Thundering Herd: Why Caches Make Outages Worse

In 2013, an Instagram engineering team pushed a deployment during peak traffic hours. The deployment restarted a set of application servers. Those servers had warm, in-memory caches. After the restart, every cache was cold.

Thousands of requests that had been served from cache now hit the database simultaneously. The database connection pool saturated in seconds. Queries backed up. Timeouts cascaded to upstream services. The entire read path degraded for millions of users.

The cache was supposed to protect the database. Instead, its absence nearly destroyed it.

What Happened

A cache entry for a popular resource — a user profile, a trending post, a feed fragment — serves thousands of reads per second. The database handles zero of those reads. The cache absorbs them all.

When that entry disappears, every concurrent request discovers the miss at the same moment. Each request independently decides to fetch from the database. Each opens a connection, issues a query, and waits for the result.

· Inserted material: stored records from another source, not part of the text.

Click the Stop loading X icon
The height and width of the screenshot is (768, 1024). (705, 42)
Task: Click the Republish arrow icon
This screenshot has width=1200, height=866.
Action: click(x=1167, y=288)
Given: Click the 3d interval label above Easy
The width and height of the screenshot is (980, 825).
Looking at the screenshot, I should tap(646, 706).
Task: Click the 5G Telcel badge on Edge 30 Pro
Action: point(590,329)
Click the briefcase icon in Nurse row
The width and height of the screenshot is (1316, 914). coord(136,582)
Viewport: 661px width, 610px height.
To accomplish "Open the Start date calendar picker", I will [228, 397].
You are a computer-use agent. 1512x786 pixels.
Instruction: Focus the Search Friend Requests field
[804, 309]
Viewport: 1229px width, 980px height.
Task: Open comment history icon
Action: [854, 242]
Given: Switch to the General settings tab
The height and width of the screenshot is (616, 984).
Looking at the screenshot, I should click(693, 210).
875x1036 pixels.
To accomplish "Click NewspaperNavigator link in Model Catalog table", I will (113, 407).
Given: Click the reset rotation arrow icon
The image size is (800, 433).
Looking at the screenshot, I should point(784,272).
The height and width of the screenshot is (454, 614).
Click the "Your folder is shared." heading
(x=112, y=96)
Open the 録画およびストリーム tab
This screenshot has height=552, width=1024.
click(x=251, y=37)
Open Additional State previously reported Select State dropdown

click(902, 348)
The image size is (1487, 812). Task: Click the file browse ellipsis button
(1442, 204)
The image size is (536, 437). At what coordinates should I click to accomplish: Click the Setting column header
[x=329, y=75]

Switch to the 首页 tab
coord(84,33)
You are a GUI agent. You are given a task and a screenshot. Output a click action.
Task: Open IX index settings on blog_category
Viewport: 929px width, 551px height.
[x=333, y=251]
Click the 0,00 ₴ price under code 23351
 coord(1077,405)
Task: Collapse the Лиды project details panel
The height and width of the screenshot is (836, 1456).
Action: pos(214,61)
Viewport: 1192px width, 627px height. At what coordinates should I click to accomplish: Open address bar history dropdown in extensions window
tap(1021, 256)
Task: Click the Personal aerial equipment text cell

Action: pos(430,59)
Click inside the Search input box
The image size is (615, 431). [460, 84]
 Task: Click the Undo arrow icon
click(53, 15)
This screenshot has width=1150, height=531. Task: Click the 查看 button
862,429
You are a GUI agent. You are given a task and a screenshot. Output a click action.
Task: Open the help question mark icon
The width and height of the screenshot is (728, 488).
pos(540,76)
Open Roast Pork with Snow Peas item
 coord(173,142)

Normal (cache warm):           Cache miss (all at once):

Client → Cache → return        Client ───────┐
Client → Cache → return        Client ───────┤
Client → Cache → return        Client ───────┼──→ Database  ← saturated
Client → Cache → return        Client ───────┤
Client → Cache → return        Client ───────┘

1 DB query total               5,000 DB queries, same row, same second

If 5,000 requests per second hit a single cache key, and the cache entry vanishes, the database receives 5,000 queries for the same row in the same second. The database was handling zero queries for that row. Now it handles 5,000. The connection pool fills. Legitimate queries queue behind the herd. Latency spikes across the board.

Why It Was Not Obvious

Engineers design caches to improve the common case. The common case is a cache hit. Cache hits are fast, cheap, and invisible to the database. The system appears healthy because the cache absorbs all the load.

The failure case — a cache miss under high concurrency — is invisible during normal operation. Load tests rarely simulate simultaneous expiry of hot keys. Monitoring dashboards show hit ratios, not miss amplification.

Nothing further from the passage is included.